Начинались родные места… Осташа почувствовал, как душа его съеживается, поджимается, черствеет. Ничего не хотелось вспоминать. Все оказалось еще слишком свежим, слишком близким, и не случилось еще дела, которым бы отмолился грех.

Бурлаки мотались на потесях, обводили барку трудным поворотом мимо острова, за которым темнел обрыв Кривуша. А потом по обоим берегам засеменили домики деревни Харёнки.

— Помнишь, как я тебя спас туточки? — ревниво спросил Федька.

Осташа не ответил.

Блеснула на околице деревни речка Королёвка, и лес задернул Харёнки зеленой занавеской. Но этот лес, исхоженный вдоль и поперек, весь был полон памятью. Здесь батя любил пошишковать под кедрами. Здесь с подружками играла Маруська Зырянкина. Здесь Луша собирала грибы и ягоды и учила Осташу-отрока отличать поганки от опят…

— Осташка, вон тот камень!.. — радостно крикнул от потеси Никешка.

Осташа снова не ответил.

Под темным мшистым валуном они с Никешкой как-то раз по осени нашли боровик-переросток. Шляпка его была размером с кадушку. Вся Кашка дивилась огромному грибу.
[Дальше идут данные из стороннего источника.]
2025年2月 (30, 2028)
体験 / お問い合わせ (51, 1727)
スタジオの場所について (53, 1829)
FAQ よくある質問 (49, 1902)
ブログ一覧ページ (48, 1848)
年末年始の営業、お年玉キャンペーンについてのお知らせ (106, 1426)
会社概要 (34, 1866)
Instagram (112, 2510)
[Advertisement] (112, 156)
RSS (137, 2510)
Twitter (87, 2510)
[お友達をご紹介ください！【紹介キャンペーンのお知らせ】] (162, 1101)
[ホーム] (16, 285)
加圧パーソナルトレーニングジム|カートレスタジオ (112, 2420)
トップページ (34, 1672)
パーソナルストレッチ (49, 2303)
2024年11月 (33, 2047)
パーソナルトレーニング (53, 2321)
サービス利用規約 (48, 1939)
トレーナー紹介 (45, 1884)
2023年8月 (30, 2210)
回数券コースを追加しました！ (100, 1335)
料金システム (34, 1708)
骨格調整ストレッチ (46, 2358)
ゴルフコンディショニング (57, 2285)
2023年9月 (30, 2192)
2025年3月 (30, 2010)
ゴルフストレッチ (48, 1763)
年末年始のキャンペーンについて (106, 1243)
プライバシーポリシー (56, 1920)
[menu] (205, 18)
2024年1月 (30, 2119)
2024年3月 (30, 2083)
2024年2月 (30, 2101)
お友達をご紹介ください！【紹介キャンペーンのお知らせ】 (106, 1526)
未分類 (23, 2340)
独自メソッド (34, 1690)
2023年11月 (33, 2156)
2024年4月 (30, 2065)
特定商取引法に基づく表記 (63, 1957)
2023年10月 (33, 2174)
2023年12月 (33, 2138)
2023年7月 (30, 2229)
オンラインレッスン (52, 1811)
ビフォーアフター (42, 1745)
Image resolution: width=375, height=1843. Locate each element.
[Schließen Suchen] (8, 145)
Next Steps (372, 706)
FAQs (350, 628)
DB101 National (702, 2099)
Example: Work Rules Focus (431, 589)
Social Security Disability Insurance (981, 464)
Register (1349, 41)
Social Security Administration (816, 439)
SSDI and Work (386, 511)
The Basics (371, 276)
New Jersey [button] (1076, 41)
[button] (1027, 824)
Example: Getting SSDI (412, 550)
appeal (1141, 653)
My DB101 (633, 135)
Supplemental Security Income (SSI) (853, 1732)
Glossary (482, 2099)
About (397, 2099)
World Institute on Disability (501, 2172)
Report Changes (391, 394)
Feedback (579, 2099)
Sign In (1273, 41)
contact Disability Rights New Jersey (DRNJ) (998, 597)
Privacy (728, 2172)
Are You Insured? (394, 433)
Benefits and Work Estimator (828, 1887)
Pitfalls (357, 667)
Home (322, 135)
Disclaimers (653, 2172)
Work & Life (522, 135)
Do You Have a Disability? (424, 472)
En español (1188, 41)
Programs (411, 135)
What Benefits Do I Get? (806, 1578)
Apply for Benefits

Плотинный мастер Данилыч сказал, что найти такого великана — счастливая примета…

А издалека уже доносилось переливчатое урчание Кашкинского перебора — самого свирепого на Чусовой. Наконец на правый берег вышел боец Дождевой — все такой же суровый, непреклонный, неприступный… И от его апостольского укора Чусовая корчилась и билась, как в падучей. Дождевой словно бы угрюмо встал над рекой на отчитку, и река заколотилась, одержимая ташами, как бесами. Здесь уклон русла был виден воочию. Все кипящее полотно перебора спутанной белой пряжей раскатилось вниз из-под скалы, угибаясь за поворот словно с глаз долой. Батя смог простить перебору смерть Луши. А Дождевой никому ничего не прощал — и в праведном гневе разбил о Чусовую красное зеркало солнца. Тысячи осколков запрыгали по волнам.